**EXTRACT:**
Downloadable bundles also provide a list of URLs under the files property that can be used to download the bundle's contents. When retrieving these URLs you must follow all 3xx redirects.
3.2. Update bundle details
POST https://cloud.gate.ac.uk/api/data/bundle/{bundleID}
Modify the bundle details. Currently the only modifiable "detail" is the bundle's display name.
Request format
XML | JSON |
<bundle> <name>New name</name> </bundle> | { "name":"New name" } |
Response
Exactly as for the GET case above.
4. Creating a new bundle
There are two options to create a new data bundle:
- Upload a set of files from your local machine
- Point to a set of files that are already stored in your own bucket on Amazon S3.
4.1. Uploading files to a bundle
Creating a bundle from uploaded files is a three step process. First create the empty bundle, then add files one by one, and finally close the bundle. Note that all files uploaded to a bundle must be of the same kind (all ZIP files, all WARC files, etc.) and must share the same additional settings such as file extension filters.
POST https://cloud.gate.ac.uk/api/data/bundle
Request format
XML | JSON |
<bundle> <key>value</key> ... </bundle> | { "key":"value", ... } |
Key | Value |
name | The name for the new bundle |
type | The type of files stored in this bundle, for bundles that are usable as input to an annotation job. The valid types are described in the job management API documentation |
encoding | The character encoding that an annotation job should use to read text documents out of this data bundle |
mimeTypeOverride | The MIME type that an annotation job should assume when reading documents from this bundle |
fileExtensions | (ZIP and TAR bundles only) Comma-separated list of file extensions identifying the entries within this bundle's archives that should be processed by an annotation job |
mimeTypeFilters | (ARC and WARC bundles only) Comma-separate list of MIME type prefixes that identify the entries in the archive that should be processed by an annotation job |
For full details of the type, encoding, mimeTypeOverride, fileExtensions and mimeTypeFilters options, see the job management API documentation.
Response format
As for GET bundle details above, the details of the newly created bundle.
Once the bundle has been created you can upload files:
POST https://cloud.gate.ac.uk/api/data/bundle/{bundleID}/add
Request format
XML | JSON |
<add> <!-- file name extension should match the bundle type --> <fileName>archiveName.zip</fileName> </add> | { /* file name extension should match * the bundle type */ "fileName":"archiveName.zip" } |
Response format
XML | JSON |
<putUrl>https://....</putUrl> | { "putUrl":"https://...." } |
The putUrl is a URL to which you can upload the file using an HTTP PUT request. It will only work for a limited time, so you should upload your file to this URL immediately. A new URL is generated every time you post to the .../add URL, so if you find your PUT URL has expired simply POST again to generate a fresh one. When uploading a file to the putUrl the PUT request must have a Content-Type of "application/octet-stream" and the correct Content-Length, and must not have a Content-MD5 header.

**WHAT THE EXERCISE ASKS:** Continue the data bundle API documentation above, picking up after its final sentence and keeping the same style.

**STORED RECORDS:**
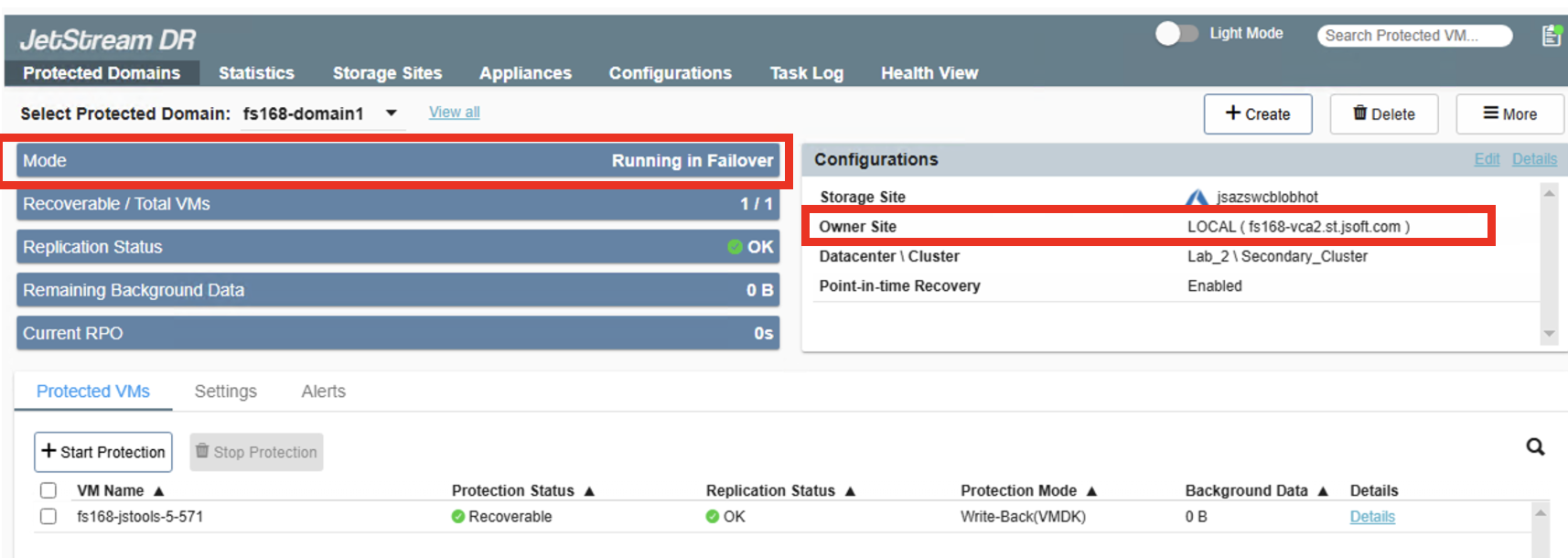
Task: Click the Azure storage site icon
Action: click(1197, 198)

--

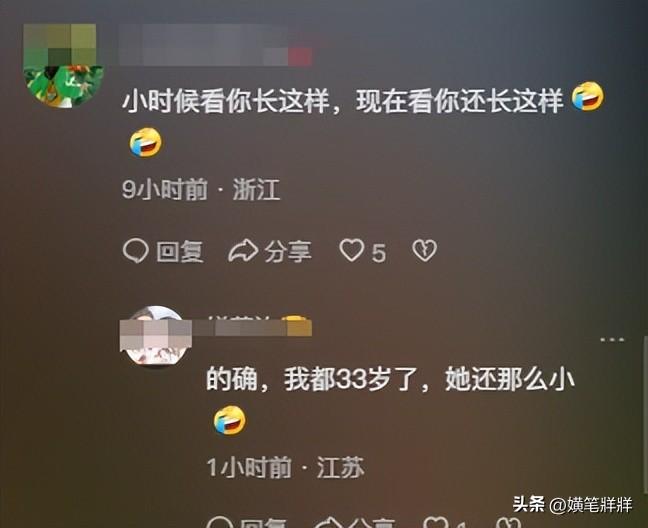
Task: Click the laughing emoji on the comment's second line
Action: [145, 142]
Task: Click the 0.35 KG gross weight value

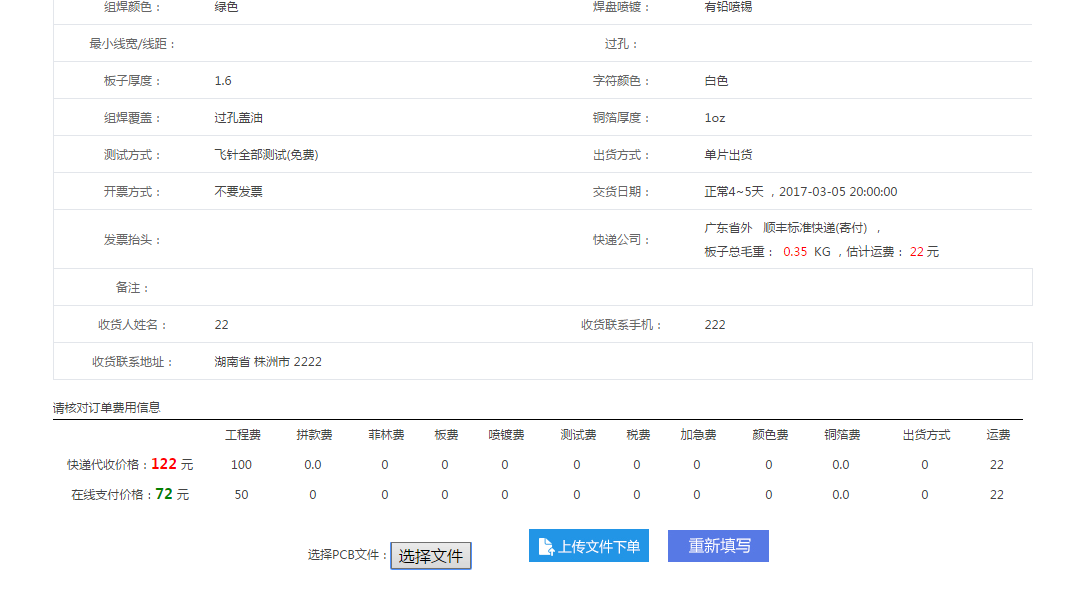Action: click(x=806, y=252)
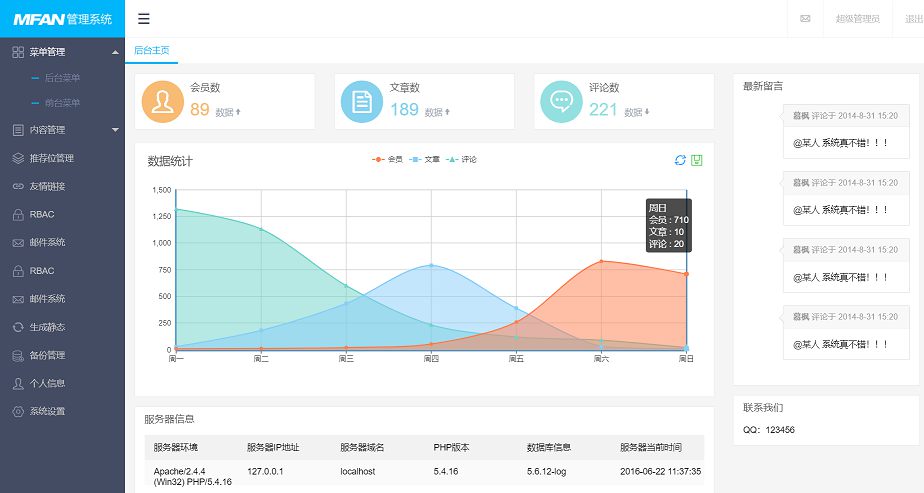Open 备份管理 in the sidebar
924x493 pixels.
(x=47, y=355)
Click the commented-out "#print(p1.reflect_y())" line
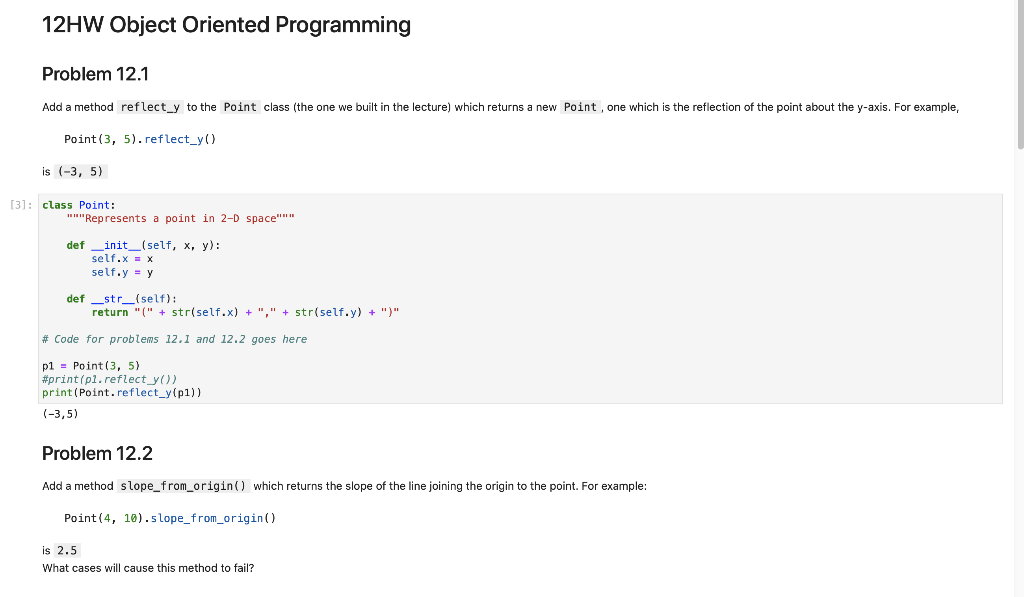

**EXERCISE RESULT:**
Once all files have been successfully uploaded to their generated PUT URLs the bundle must be closed:
POST https://cloud.gate.ac.uk/api/data/bundle/{bundleID}/close
Request format
XML | JSON |
<action>close</action> | { "action":"close" } |
Response format
As for GET bundle details above, the details of the newly created bundle.
4.2. Creating a bundle to reference existing files on Amazon S3
Creating a bundle that references existing files in your own Amazon S3 bucket is a single-step operation. Note that all files referenced by a bundle must be of the same kind (all ZIP files, all WARC files, etc.), must be downloadable using the same credentials, and must share the same additional settings such as file extension filters.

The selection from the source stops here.